Patent Issued for Privacy management systems and methods (USPTO 11551174): OneTrust LLC

2023 JAN 27 (NewsRx) -- By a News Reporter-Staff News Editor at Insurance Daily News -- A patent by the inventors Brannon, Jonathan Blake (Smyrna, GA, US), Chennur, Rajanandini (Atlanta, GA, US), Clearwater, Andrew (Brunswick, ME, US), Hecht, Trey (Atlanta, GA, US), Johnson, Wesley (Atlanta, GA, US), Pavlichek, Nicholas Ian (Atlanta, GA, US), Philbrook, Brian (Atlanta, GA, US), filed on February 24, 2022, was published online on January 10, 2023, according to news reporting originating from Alexandria, Virginia, by NewsRx correspondents.

Patent number 11551174 is assigned to OneTrust LLC (Atlanta, Georgia, United States).

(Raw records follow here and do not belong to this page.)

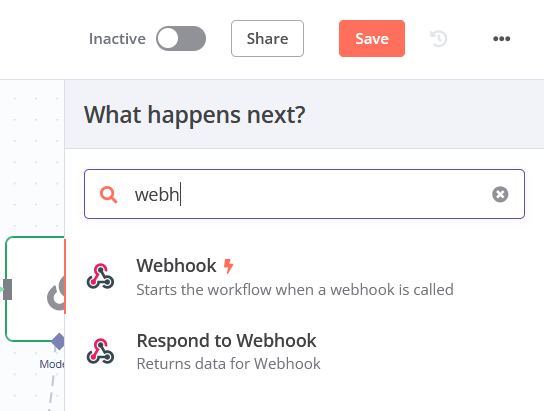Select the Webhook trigger icon
Screen dimensions: 544x411
point(100,276)
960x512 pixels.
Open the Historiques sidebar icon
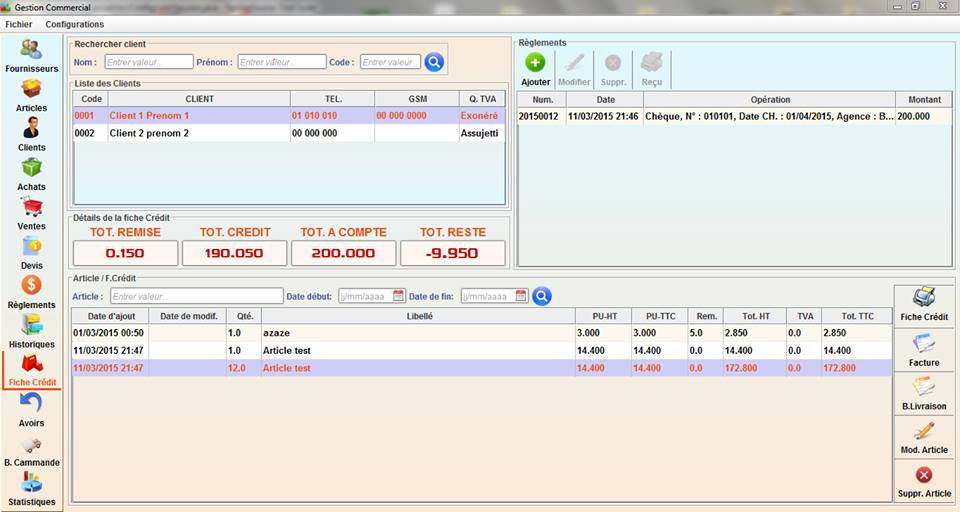31,325
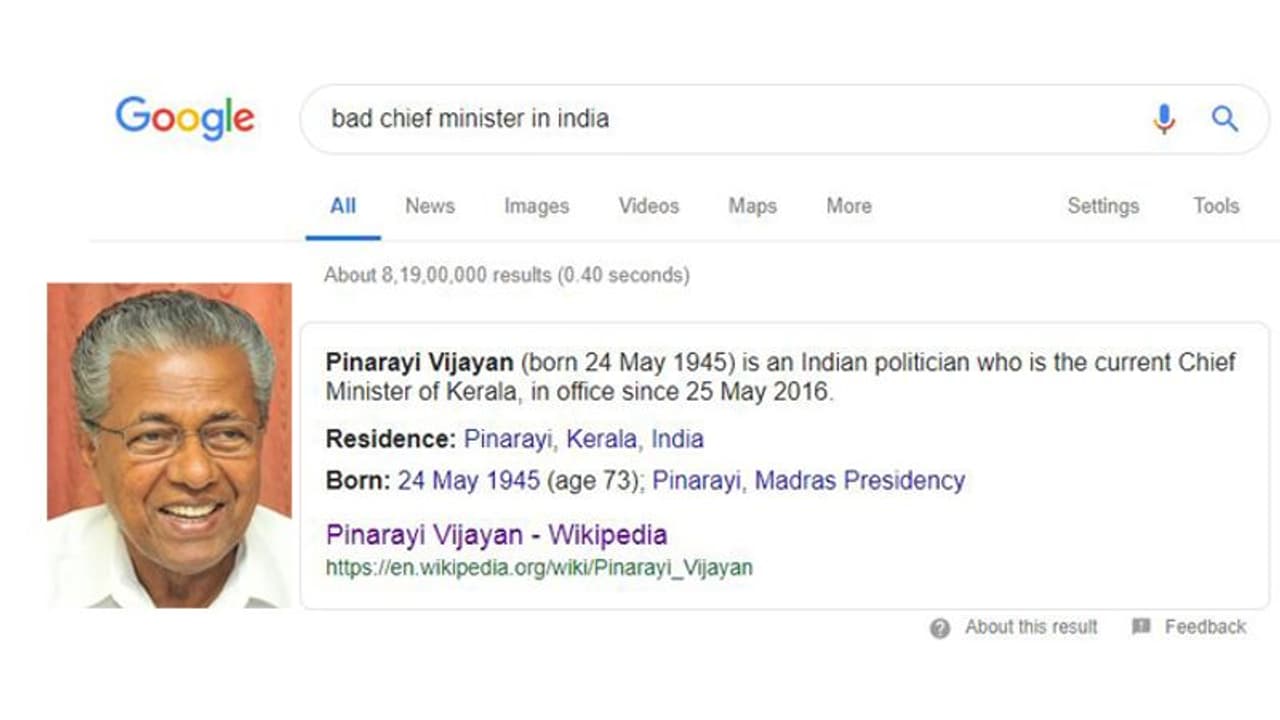Click the voice search microphone icon

pos(1162,119)
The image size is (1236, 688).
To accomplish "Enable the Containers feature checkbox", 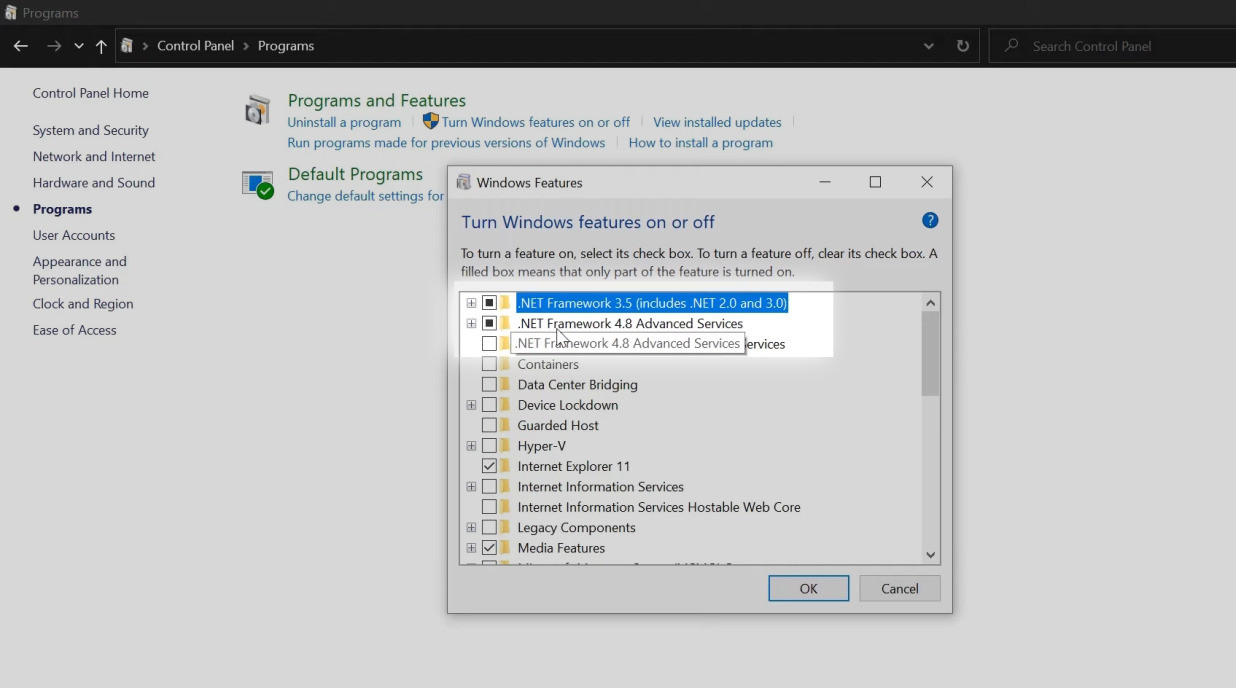I will 490,363.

The following quote was obtained by the news editors from the background information supplied by the inventors: “Over the past years, privacy and security policies, and related operations have become increasingly important. Breaches in security, leading to the unauthorized access of personal data (which may include sensitive personal data) have become more frequent among companies and other organizations of all sizes. Such personal data may include, but is not limited to, personally identifiable information (PII), which may be information that directly (or indirectly) identifies an individual or entity. Examples of PII include names, addresses, dates of birth, social security numbers, and biometric identifiers such as a person’s fingerprints or picture. Other personal data may include, for example, customers’ Internet browsing habits, purchase history, or even their preferences (e.g., likes and dislikes, as provided or obtained through social media).

“Many organizations that obtain, use, and transfer personal data, including sensitive personal data, have begun to address these privacy and security issues. To manage personal data, many companies have attempted to implement operational policies and processes that comply with legal requirements, such as Canada’s Personal Information Protection and Electronic Documents Act (PIPEDA) or the U.S.’s Health Insurance Portability and Accountability Act (HIPPA) protecting a patient’s medical information. Many regulators recommend conducting privacy impact assessments, or data protection risk assessments along with data inventory mapping. For example, the GDPR requires data protection impact assessments. Additionally, the United Kingdom ICO’s office provides guidance around privacy impact assessments. The OPC in Canada recommends certain personal information inventory practices, and the Singapore PDPA specifically mentions personal data inventory mapping.

“In implementing these privacy impact assessments, an individual may provide incomplete or incorrect information regarding personal data to be collected, for example, by new software, a new device, or a new business effort, for example, to avoid being prevented from collecting that personal data, or to avoid being subject to more frequent or more detailed privacy audits. In light of the above, there is currently a need for improved systems and methods for monitoring compliance with corporate privacy policies and applicable privacy laws in order to reduce a likelihood that an individual will successfully “game the system” by providing incomplete or incorrect information regarding current or future uses of personal data.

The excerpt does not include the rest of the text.